Häufig gestellte Fragen
- Muss bei Solaruhren jemals die Batterie gewechselt werden?
- Nein, Solaruhren benötigen keinen routinemäßigen Batteriewechsel, weil winzige Solarzellen unter dem Zifferblatt jegliches Licht in Strom umwandeln, der in einer Zelle gespeichert wird. Eine volle Ladung kann die Uhr 6 bis 12 Monate am Laufen halten, selbst in völliger Dunkelheit.
- Was ist der Unterschied zwischen Solar- und Kinetik-Uhren?
- Solaruhren erzeugen Strom aus Licht über Zellen unter dem Zifferblatt, während Kinetik-Uhren mithilfe eines Rotors, ähnlich wie eine Automatik, Strom aus der Handgelenksbewegung erzeugen. Der entscheidende Unterschied zu einer Automatik besteht darin, dass ein Kinetik-Rotor einen Kondensator lädt, statt eine Zugfeder aufzuziehen.
- Wie halte ich eine Solaruhr geladen?
- Solaruhren laden sich schon bei normalem Innenraumlicht auf, sodass tägliches Tragen sie in der Regel aufgeladen hält.
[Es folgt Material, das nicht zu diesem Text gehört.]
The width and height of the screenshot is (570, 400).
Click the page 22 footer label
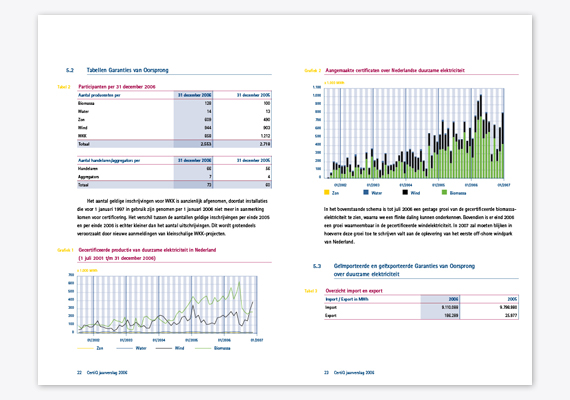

Für eine optimale Ladung gönnen Sie der Uhr etwa einmal im Monat ein "Sonnenbad" am Fenster.
- Was ist Seikos Auto-Relay-Funktion?
- Auto Relay ist eine energiesparende Funktion der Seiko-Kinetik: Wird die Uhr nicht getragen, bleiben die Zeiger stehen, um Energie zu sparen, während die interne Schaltung weiterhin die korrekte Zeit verfolgt. Wenn Sie die Uhr wieder aufnehmen, springen die Zeiger automatisch auf die genaue Zeit vor.